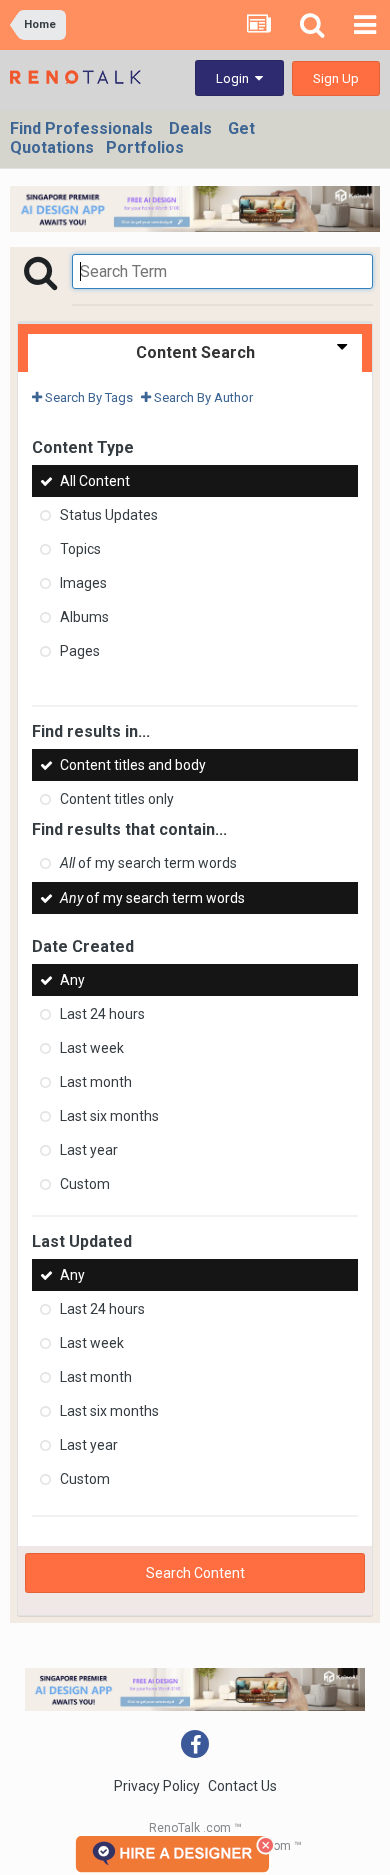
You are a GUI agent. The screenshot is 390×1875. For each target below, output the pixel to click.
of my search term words (148, 864)
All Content (95, 481)
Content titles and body (133, 765)
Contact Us (242, 1786)
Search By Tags (87, 397)
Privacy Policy (157, 1786)
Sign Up (336, 78)
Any (72, 980)
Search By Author (202, 397)
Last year (89, 1150)
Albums (84, 617)
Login (235, 78)
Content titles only (117, 799)
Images (83, 583)
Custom (85, 1184)
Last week (92, 1048)
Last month (96, 1082)
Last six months (109, 1116)
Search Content (195, 1573)
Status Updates (109, 515)
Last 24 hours (102, 1014)
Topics (80, 549)
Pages (80, 651)
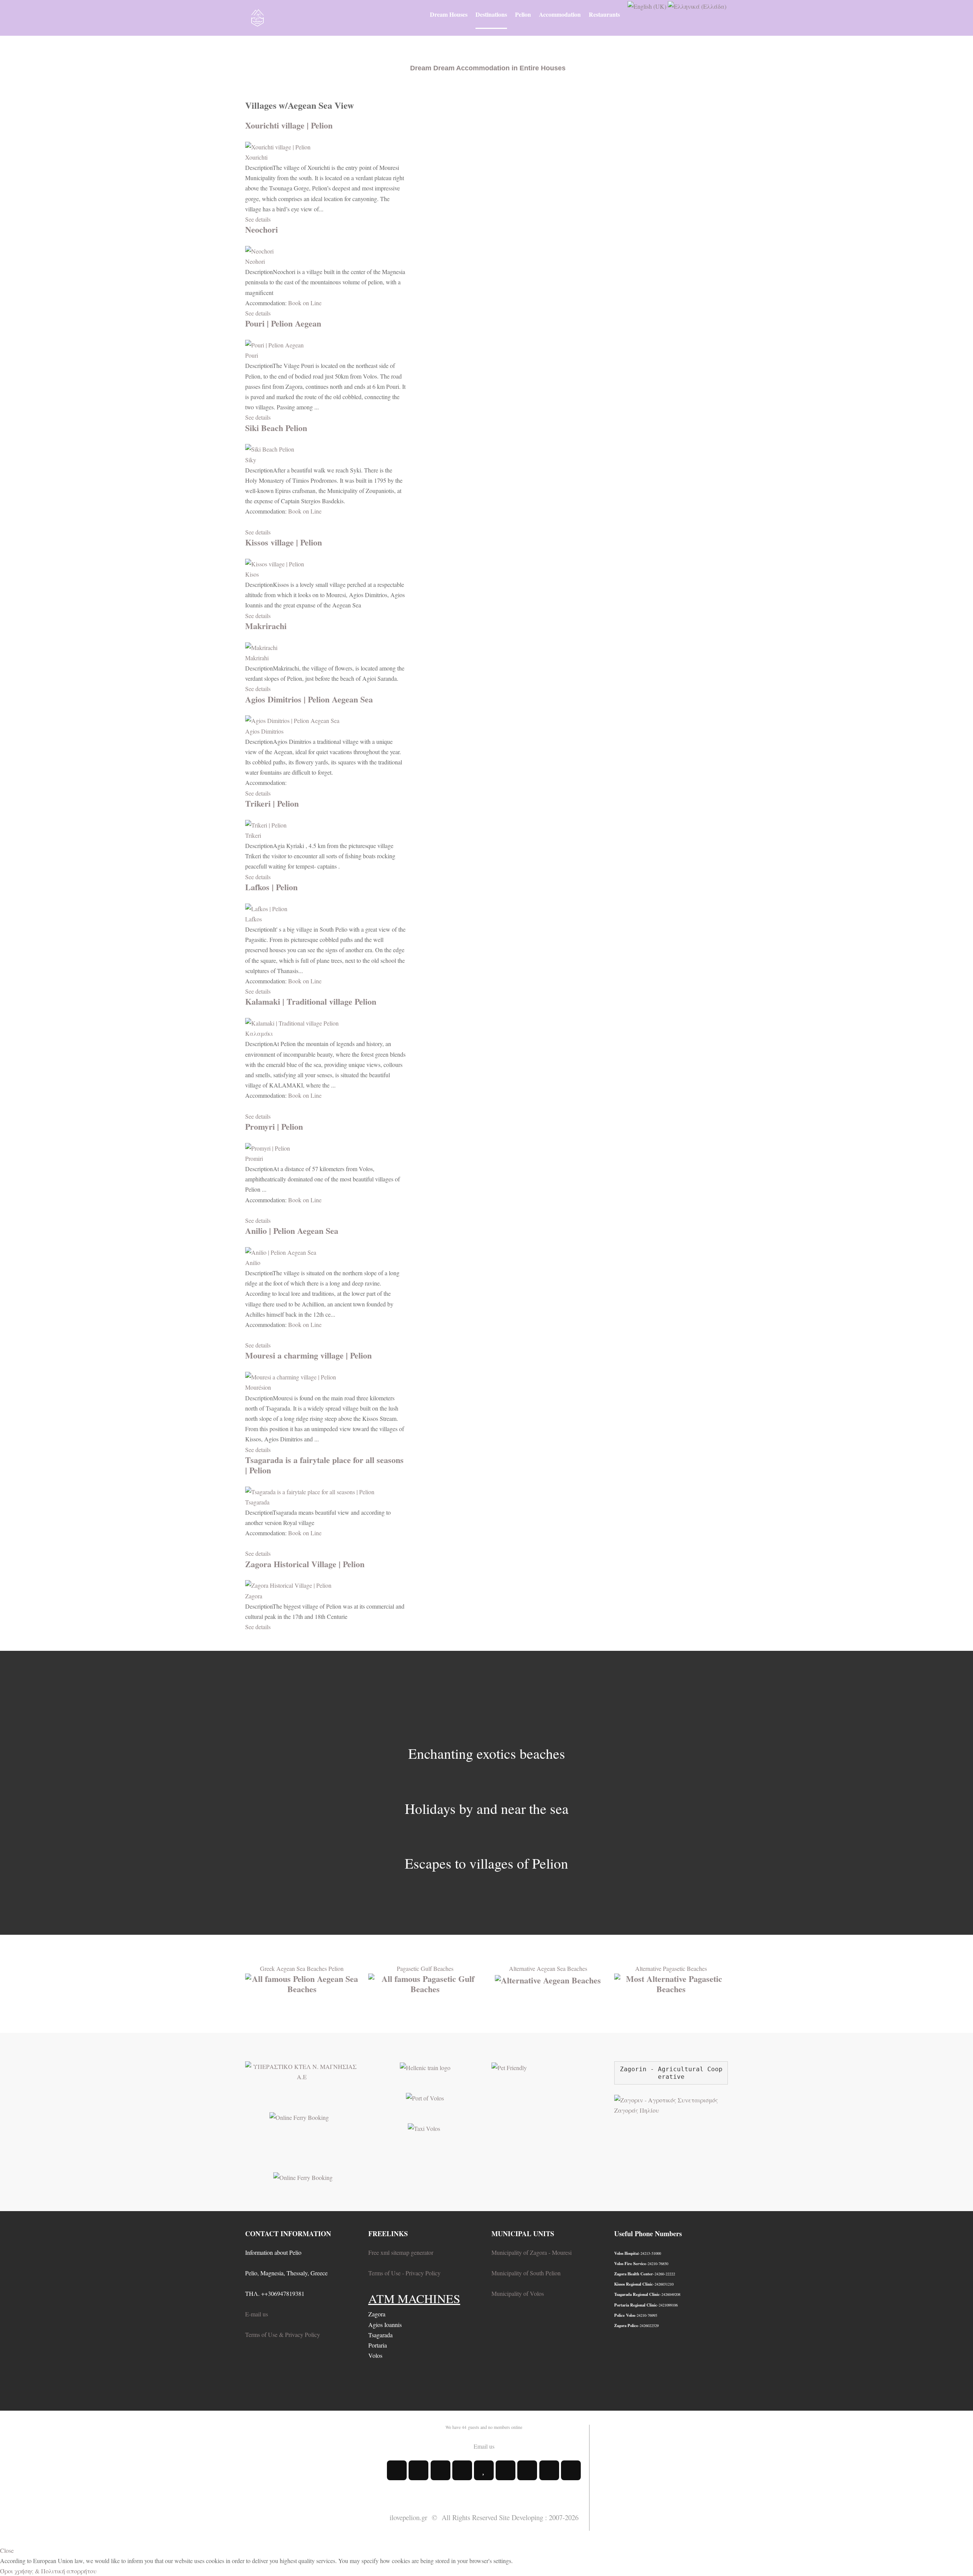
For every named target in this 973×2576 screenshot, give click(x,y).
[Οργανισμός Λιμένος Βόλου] (425, 2097)
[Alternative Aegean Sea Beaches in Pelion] (548, 1978)
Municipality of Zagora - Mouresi (531, 2252)
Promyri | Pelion (274, 1126)
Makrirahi (257, 658)
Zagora (253, 1596)
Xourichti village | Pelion (289, 125)
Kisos (252, 574)
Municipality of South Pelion (526, 2273)
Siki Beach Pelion (276, 428)
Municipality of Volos (517, 2293)
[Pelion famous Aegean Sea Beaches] (302, 1982)
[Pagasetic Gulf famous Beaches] (425, 1982)
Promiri (254, 1158)
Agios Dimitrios (264, 731)
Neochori (261, 229)
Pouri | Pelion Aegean (283, 323)
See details (258, 219)
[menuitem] (448, 14)
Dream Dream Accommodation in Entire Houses (488, 68)
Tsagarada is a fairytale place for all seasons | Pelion (324, 1465)
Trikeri (253, 835)
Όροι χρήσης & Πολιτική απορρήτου (48, 2571)
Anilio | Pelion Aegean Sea (291, 1230)
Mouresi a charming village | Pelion (308, 1355)
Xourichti (256, 157)
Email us (484, 2446)
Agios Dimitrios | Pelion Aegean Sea (309, 699)
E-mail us (256, 2314)
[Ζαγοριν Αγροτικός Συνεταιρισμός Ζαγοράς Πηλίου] (671, 2104)
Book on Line (305, 303)
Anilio (252, 1263)
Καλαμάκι (259, 1033)
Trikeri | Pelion (272, 803)
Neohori (255, 261)
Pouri (251, 355)
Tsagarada (257, 1502)
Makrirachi (266, 626)
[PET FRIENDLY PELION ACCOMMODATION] (509, 2066)
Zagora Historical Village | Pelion (304, 1564)
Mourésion (258, 1387)
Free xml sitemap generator (400, 2252)
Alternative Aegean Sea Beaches (548, 1968)
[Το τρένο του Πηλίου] (425, 2066)
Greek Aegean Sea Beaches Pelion (302, 1968)
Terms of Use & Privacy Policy (282, 2334)
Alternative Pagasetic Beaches (671, 1968)
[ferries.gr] (303, 2176)
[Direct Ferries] (299, 2117)
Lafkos (253, 919)
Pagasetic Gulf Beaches (425, 1968)
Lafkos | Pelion (271, 887)
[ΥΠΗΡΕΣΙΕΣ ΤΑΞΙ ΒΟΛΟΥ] (424, 2127)
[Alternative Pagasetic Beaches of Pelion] (671, 1982)
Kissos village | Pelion (283, 542)
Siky (250, 460)
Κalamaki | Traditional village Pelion (310, 1001)
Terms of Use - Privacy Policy (404, 2273)
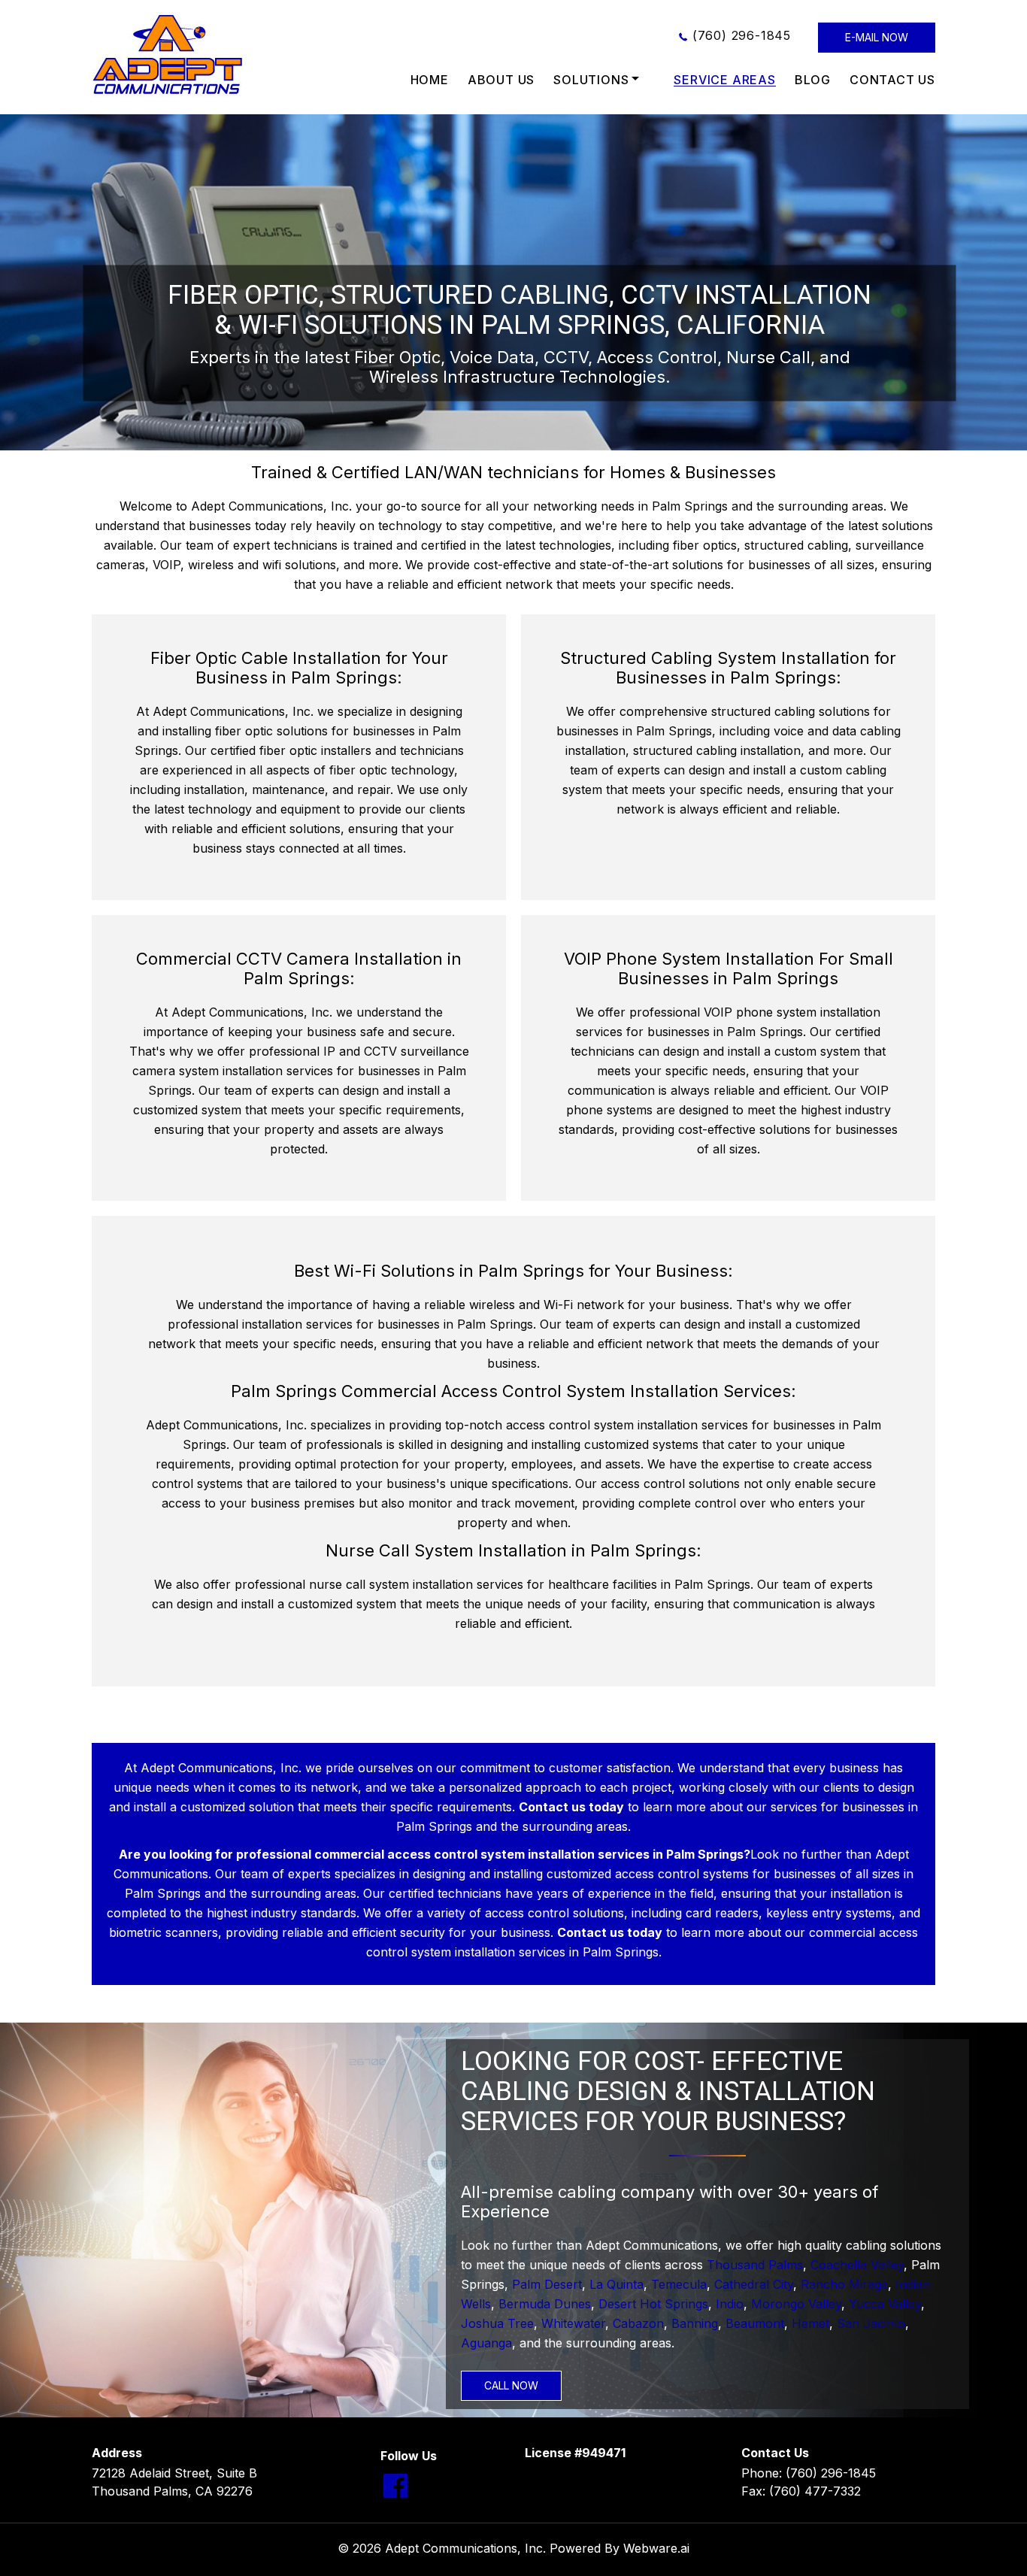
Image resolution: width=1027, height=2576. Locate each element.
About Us (501, 79)
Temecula (679, 2284)
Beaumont (755, 2323)
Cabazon (638, 2323)
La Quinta (616, 2284)
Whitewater (573, 2323)
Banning (694, 2323)
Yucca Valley (885, 2303)
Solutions (591, 79)
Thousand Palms (755, 2264)
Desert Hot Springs (653, 2303)
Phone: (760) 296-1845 (808, 2473)
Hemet (810, 2323)
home (429, 79)
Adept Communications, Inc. (465, 2548)
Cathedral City (753, 2284)
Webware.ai (656, 2548)
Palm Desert (547, 2284)
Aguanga (486, 2342)
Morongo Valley (796, 2303)
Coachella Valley (857, 2264)
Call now (511, 2385)
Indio (730, 2303)
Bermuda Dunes (544, 2303)
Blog (813, 79)
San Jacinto (871, 2323)
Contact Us (892, 79)
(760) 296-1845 (741, 35)
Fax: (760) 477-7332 (801, 2491)
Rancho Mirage (844, 2284)
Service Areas (724, 79)
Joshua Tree (497, 2323)
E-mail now (876, 37)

PROBLEM STATEMENT: Please restate word for word the lines of the material above, beginning with the one that holds "Rancho Mirage (844, 2284)" and ending with the last.

RESPONSE AREA:
Rancho Mirage (844, 2284)
Service Areas (724, 79)
Joshua Tree (497, 2323)
E-mail now (876, 37)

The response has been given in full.